Stored items:
__________________________________________________

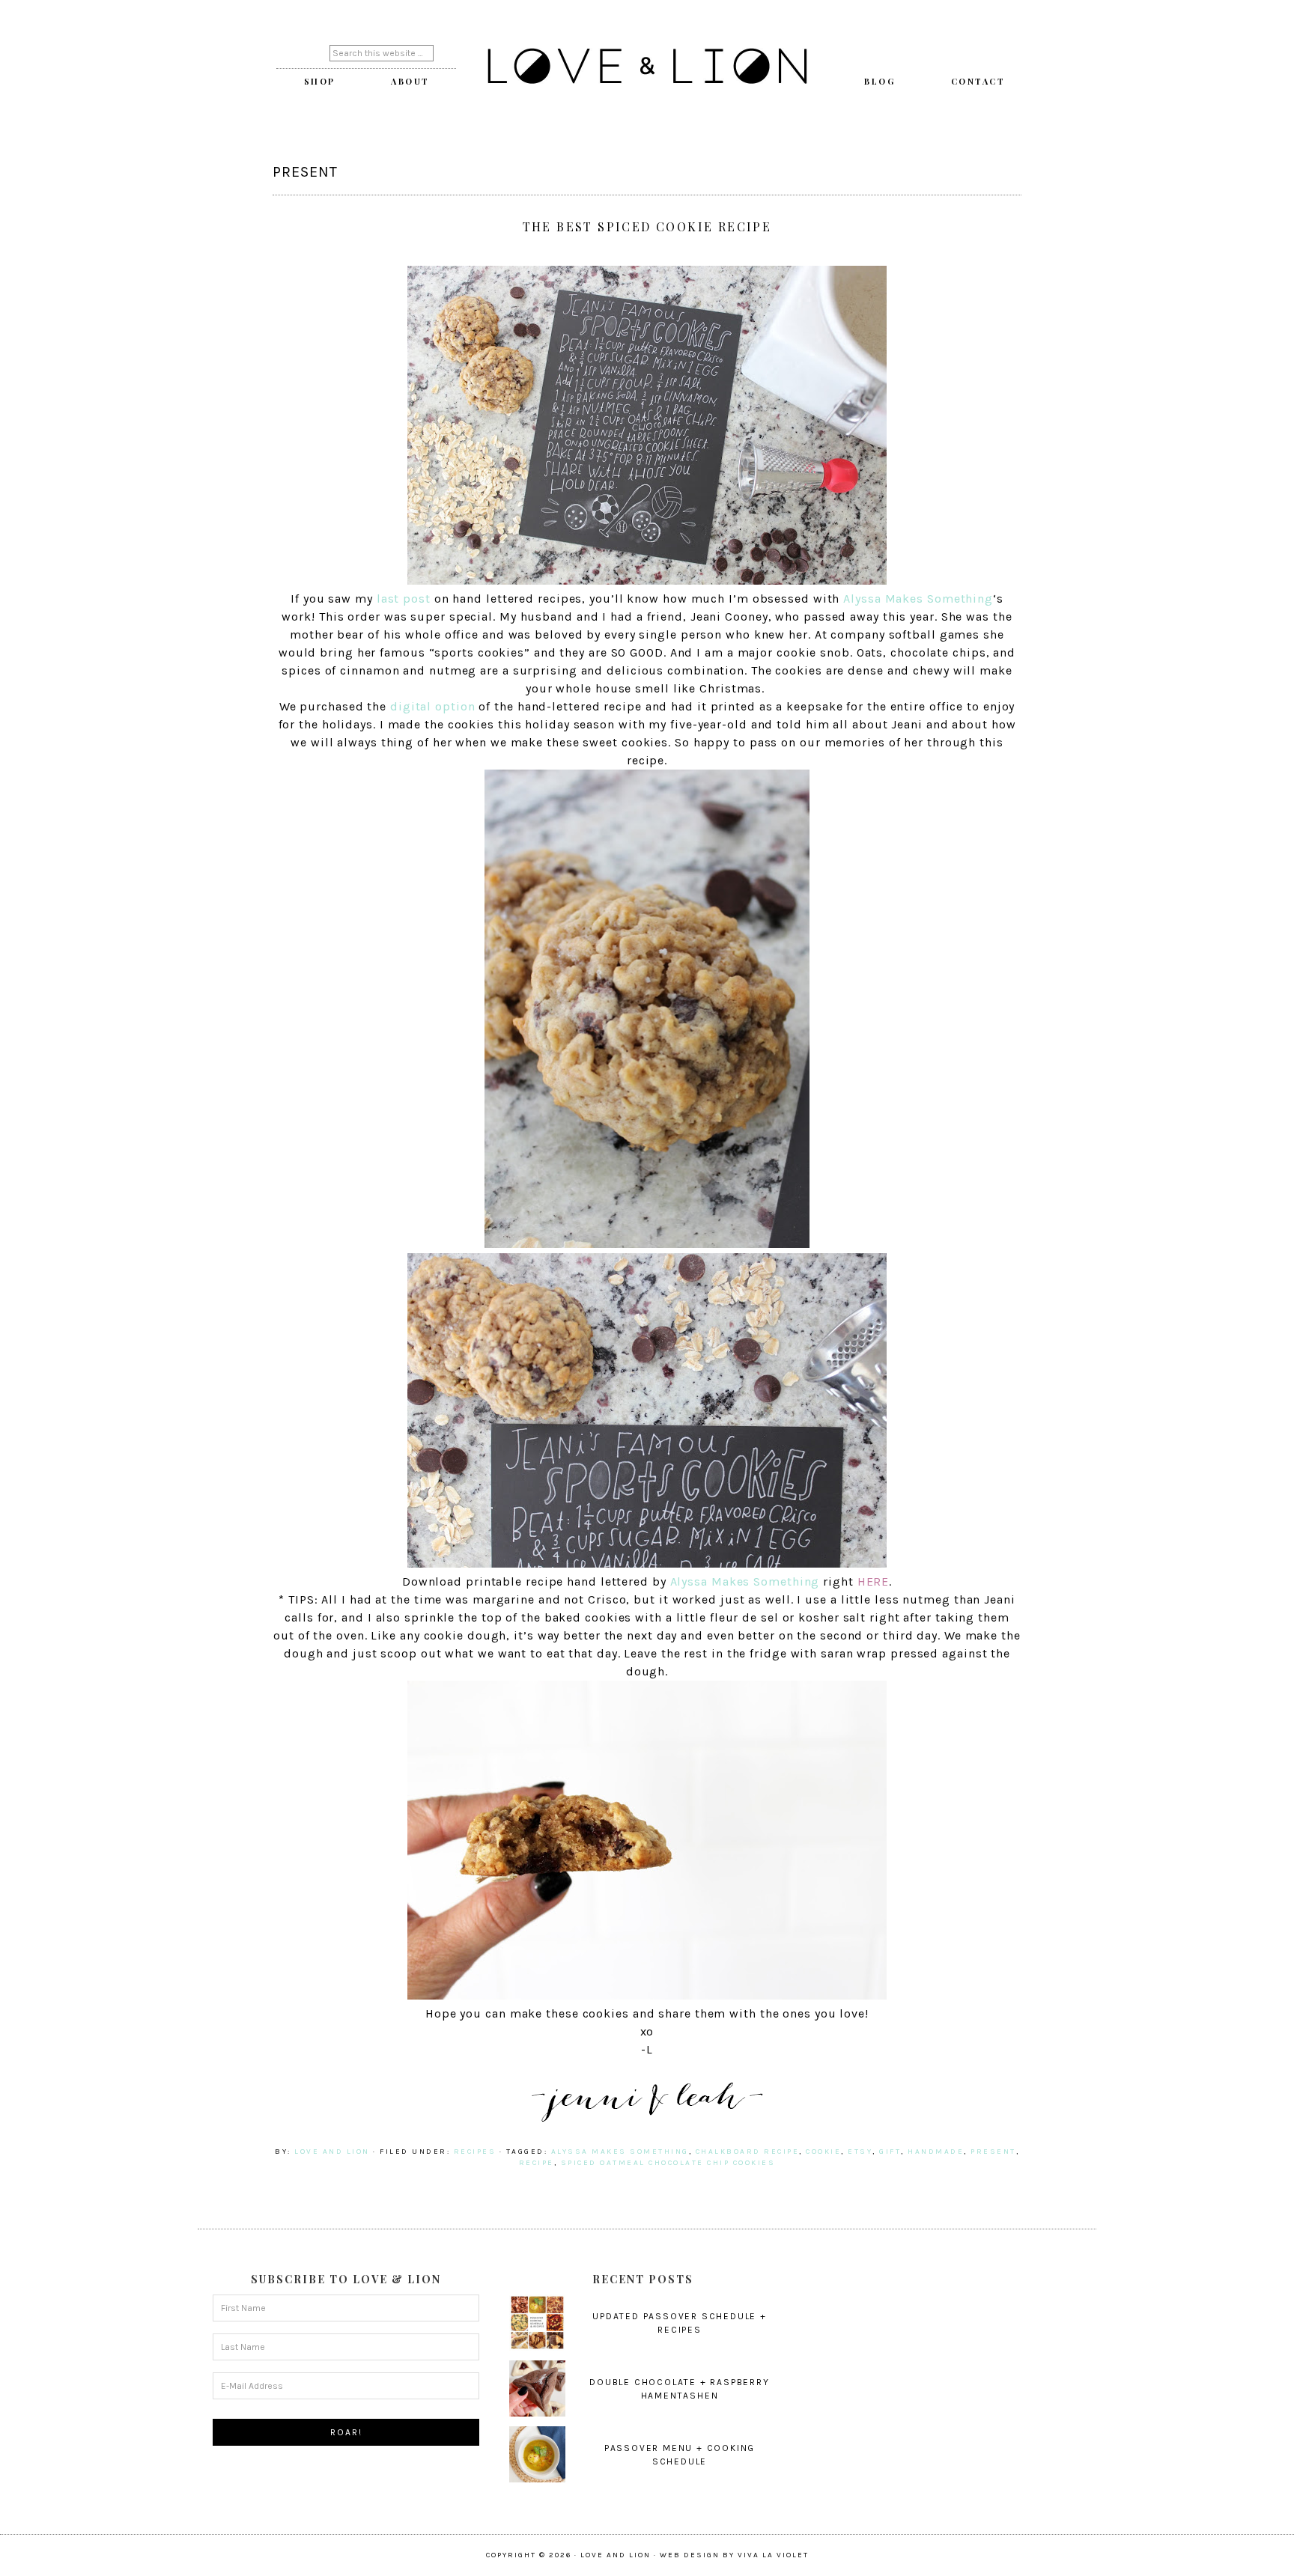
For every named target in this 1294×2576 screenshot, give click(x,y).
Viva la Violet (773, 2555)
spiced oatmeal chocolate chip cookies (668, 2162)
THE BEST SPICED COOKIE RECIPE (647, 226)
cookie (823, 2151)
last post (404, 598)
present (993, 2151)
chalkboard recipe (748, 2151)
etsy (860, 2151)
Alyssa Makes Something (918, 598)
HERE (873, 1581)
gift (890, 2151)
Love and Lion (647, 67)
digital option (433, 706)
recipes (475, 2151)
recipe (536, 2162)
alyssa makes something (620, 2151)
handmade (936, 2151)
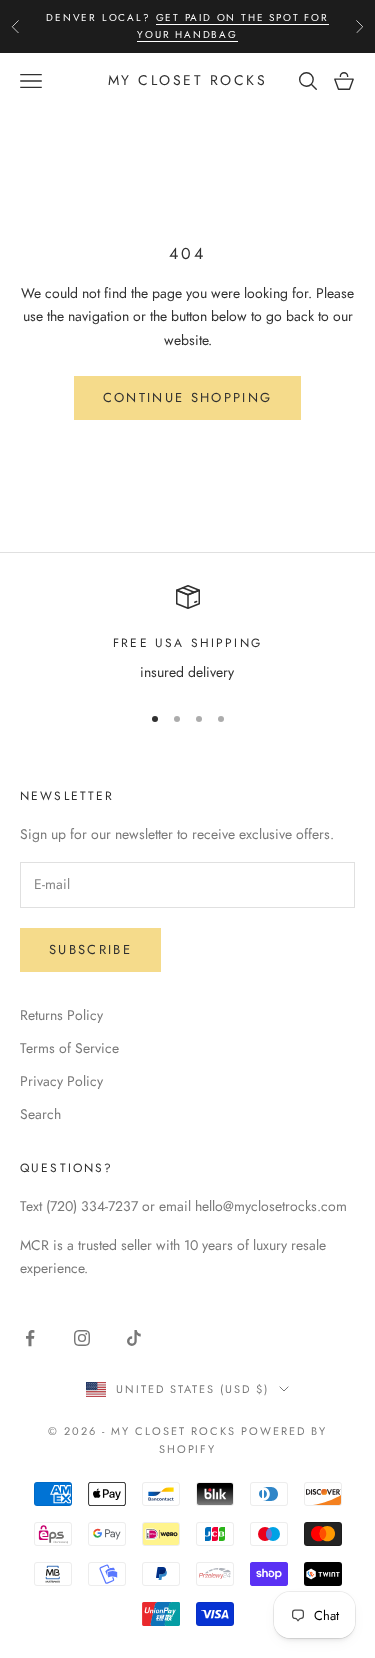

__________________________________________________

Try it =>
The answer must consist of the entries above, reproduced word for word, without any pictures.

Exercise response =>
For every named target in this 1294×2576 screenshot, give click(x,y).
Viva la Violet (773, 2555)
spiced oatmeal chocolate chip cookies (668, 2162)
THE BEST SPICED COOKIE RECIPE (647, 226)
cookie (823, 2151)
last post (404, 598)
present (993, 2151)
chalkboard recipe (748, 2151)
etsy (860, 2151)
Alyssa Makes Something (918, 598)
HERE (873, 1581)
gift (890, 2151)
Love and Lion (647, 67)
digital option (433, 706)
recipes (475, 2151)
recipe (536, 2162)
alyssa makes something (620, 2151)
handmade (936, 2151)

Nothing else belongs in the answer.